Mille domande si sono poste per quel giorno fatale, interrogazioni a cui nessuno può dare risposte univoche, perché di unico esiste solo la vita e non il modo di come viverla o interromperla. Le contraddizioni si alternano a ragionamenti che sono logici solo per chi li fa, risultano discutibili per tutti gli altri.

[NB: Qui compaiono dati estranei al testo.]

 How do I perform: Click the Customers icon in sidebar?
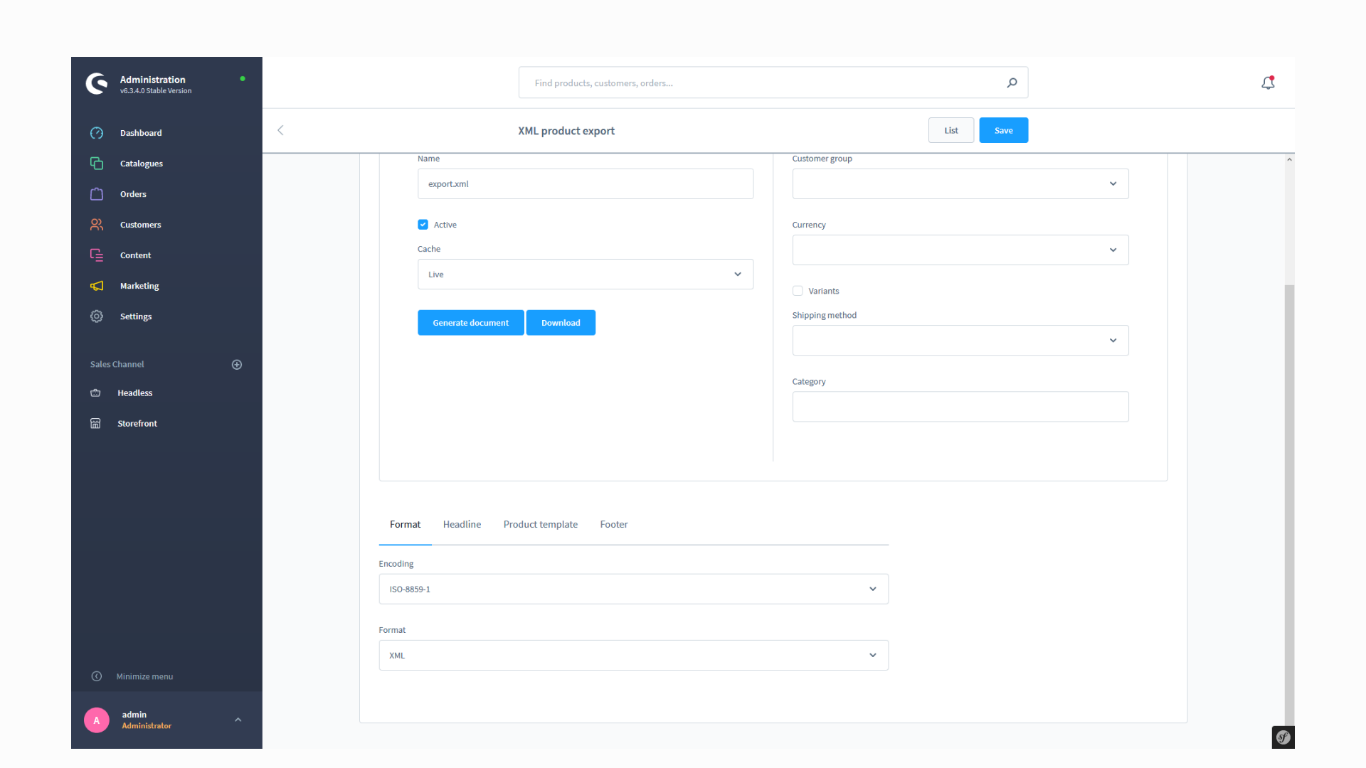click(x=96, y=224)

Quelle persone sono state chiamate in cento modi distinti, eroi o martiri, esattamente come succede nella vita di tutti i giorni quando assistiamo a gesta insolite che portano a qualche effetto positivo o infausto. E forse, sono entrambi: eroi perché lo sprezzo del pericolo è atto di coraggio quando lo si attua per salvare qualcuno, martiri e vittime perché anche il coraggio è la consapevolezza che esiste la paura. La paura, questo sostantivo che comporta soggettività estrema nella sua accezione, sinonimo di  codardia a volte, ma in quel caso effetto che scaturisce dalla razionalità del concetto di coraggio, in esso insita.

Erano giovani, eranno coraggiosi, forse forti, certo hanno avuto coraggio e paura, ma restano solo vittime di qualcosa che ha sovrastato, in quelle ore drammatiche, il loro voler difendere il prossimo e quella città.

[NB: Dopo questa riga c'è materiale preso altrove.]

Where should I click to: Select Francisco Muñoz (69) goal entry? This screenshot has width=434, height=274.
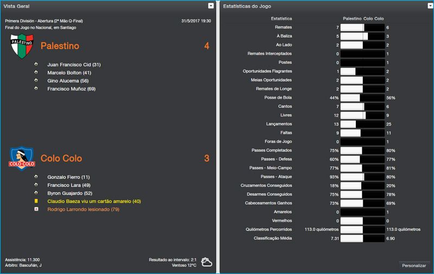point(71,89)
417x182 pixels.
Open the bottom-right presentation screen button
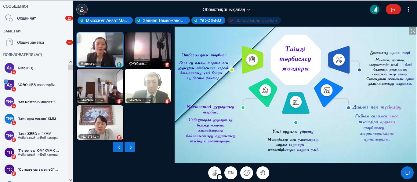coord(407,173)
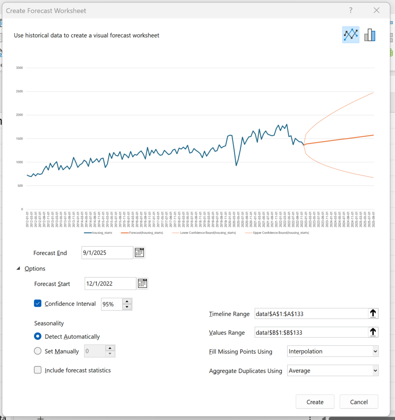Enable Include forecast statistics checkbox

point(38,370)
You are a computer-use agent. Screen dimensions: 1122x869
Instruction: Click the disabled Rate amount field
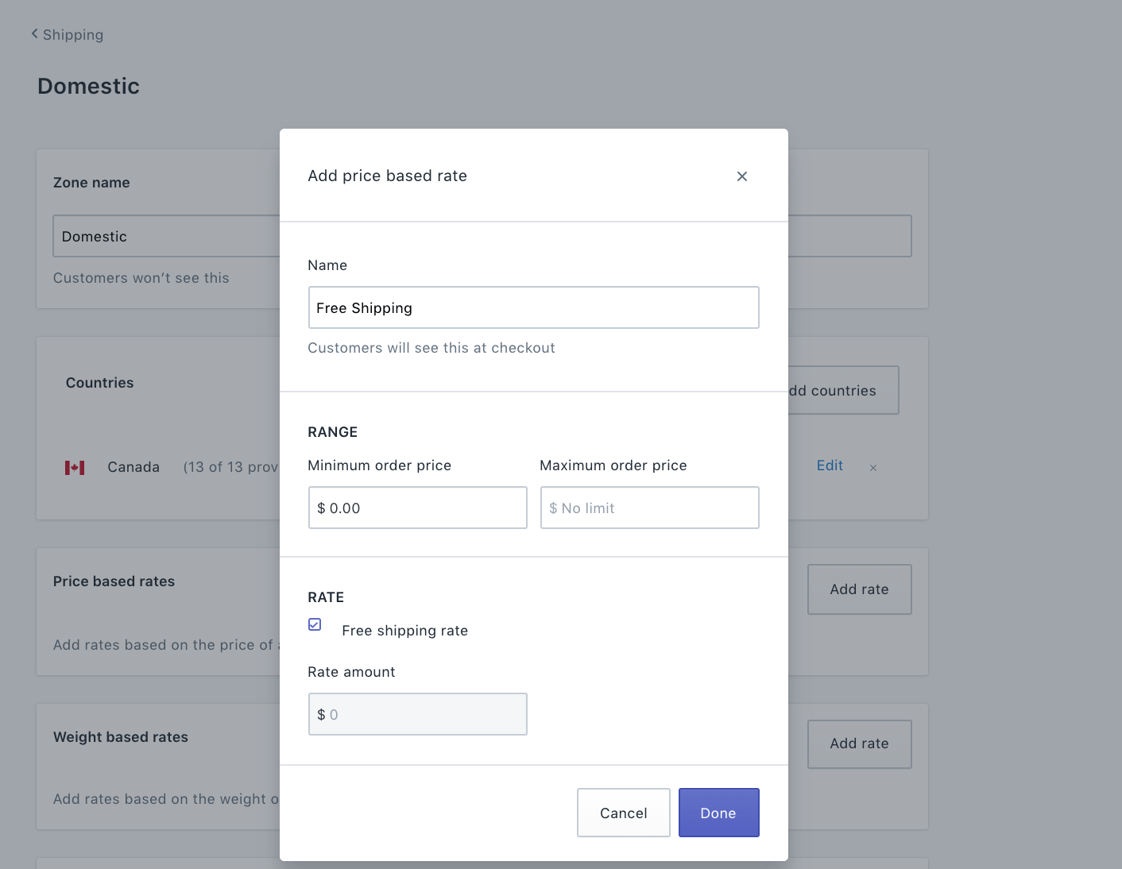[417, 714]
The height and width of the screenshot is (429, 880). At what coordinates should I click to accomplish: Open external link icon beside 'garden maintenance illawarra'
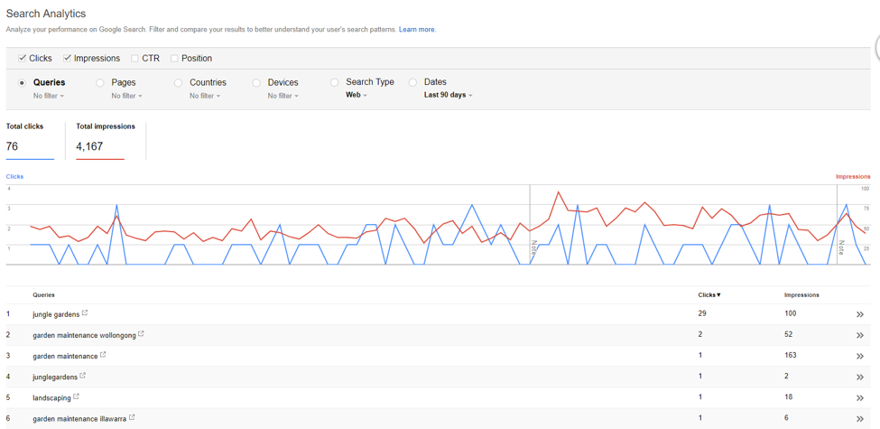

Per questo resta la memoria, una data indimenticabile che i presenti di allora vivono oggi confusi nelle sirene, tra fumo e cenere, caos e campane suonate ininterrottamente. La memoria che si deve trasmettere a chi non c’era, ai figli, ai giovani, alle future generazioni che oggi dicono che fu tutto assurdo. Come si può morire così?

Il compito di chi ha il dovere di trasmettere la memoria è difficile ma necessario, come necessario sarebbe che, da parte di tutti noi, ci sia sempre gratitudine verso quelle persone, che siano eroi o martiri. Non saranno le corone deposte questa sera a ricordacelo, ma quella collina oggi verde ed incolta, quel canale lontano a valle profondo quanto il dolore di allora. o questo monumento che, asettico come solo è il granito, porta date e nomi scolpiti. Dentro ciascuno di noi, pensiamo non a come si debbano chiamare quei morti, eroi o martiri, ma a preservarne solo il ricordo eterno.

Curragghja non è musica, poesia, letture, messe, ritualità  abituali. Curragghja è una collina che il 28 luglio 1983 era fuoco che  ha ucciso persone, eroi o vittime. Questo resta, questo è stato.

Non esiste separazione definitiva finché esiste il ricordo.